The problem> Search the material below for the string "computer". Return every line that holds it.
Recorded data section start
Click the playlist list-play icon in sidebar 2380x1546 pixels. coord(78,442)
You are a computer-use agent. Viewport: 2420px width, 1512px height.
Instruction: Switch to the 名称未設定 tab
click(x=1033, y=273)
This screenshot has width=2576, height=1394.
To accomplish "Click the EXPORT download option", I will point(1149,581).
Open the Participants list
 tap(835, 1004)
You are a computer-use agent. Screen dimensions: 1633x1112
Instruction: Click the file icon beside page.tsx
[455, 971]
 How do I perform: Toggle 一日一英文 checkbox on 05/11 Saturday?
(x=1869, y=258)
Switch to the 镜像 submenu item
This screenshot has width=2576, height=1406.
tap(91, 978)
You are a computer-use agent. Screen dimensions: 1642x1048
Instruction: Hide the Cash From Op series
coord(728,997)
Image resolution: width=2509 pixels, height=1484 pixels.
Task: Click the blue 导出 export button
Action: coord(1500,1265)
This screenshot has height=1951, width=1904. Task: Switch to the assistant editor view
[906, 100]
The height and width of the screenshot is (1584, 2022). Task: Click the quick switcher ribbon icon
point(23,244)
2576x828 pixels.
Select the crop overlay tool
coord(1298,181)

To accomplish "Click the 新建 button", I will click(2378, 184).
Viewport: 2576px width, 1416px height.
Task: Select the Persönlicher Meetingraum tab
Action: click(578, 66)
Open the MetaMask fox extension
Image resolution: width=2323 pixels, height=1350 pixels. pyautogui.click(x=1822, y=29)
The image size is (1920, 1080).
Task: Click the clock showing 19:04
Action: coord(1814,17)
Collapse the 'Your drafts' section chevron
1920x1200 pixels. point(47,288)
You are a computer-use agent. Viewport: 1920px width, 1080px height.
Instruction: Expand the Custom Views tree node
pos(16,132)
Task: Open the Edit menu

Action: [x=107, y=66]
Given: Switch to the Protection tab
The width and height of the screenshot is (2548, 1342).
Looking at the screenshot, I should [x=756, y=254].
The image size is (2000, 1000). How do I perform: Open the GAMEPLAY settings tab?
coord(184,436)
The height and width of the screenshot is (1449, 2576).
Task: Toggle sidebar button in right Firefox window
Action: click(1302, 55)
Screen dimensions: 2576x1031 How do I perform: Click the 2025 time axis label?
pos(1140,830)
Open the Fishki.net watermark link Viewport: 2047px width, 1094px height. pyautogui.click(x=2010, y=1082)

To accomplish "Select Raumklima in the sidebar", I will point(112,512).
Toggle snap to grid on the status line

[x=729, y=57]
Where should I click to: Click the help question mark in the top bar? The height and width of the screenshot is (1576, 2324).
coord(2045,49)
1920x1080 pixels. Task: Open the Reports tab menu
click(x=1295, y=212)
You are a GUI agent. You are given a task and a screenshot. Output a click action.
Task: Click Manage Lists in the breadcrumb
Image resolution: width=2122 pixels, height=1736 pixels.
Recorded data section end
Reply>
You are a computer-use agent. Viewport: 2420px width, 1512px height.
You are a computer-use agent. Screen dimensions: 1633x1112
You are a computer-use agent. Screen dimensions: 1642x1048
You are a computer-use agent. Viewport: 1920px width, 1080px height.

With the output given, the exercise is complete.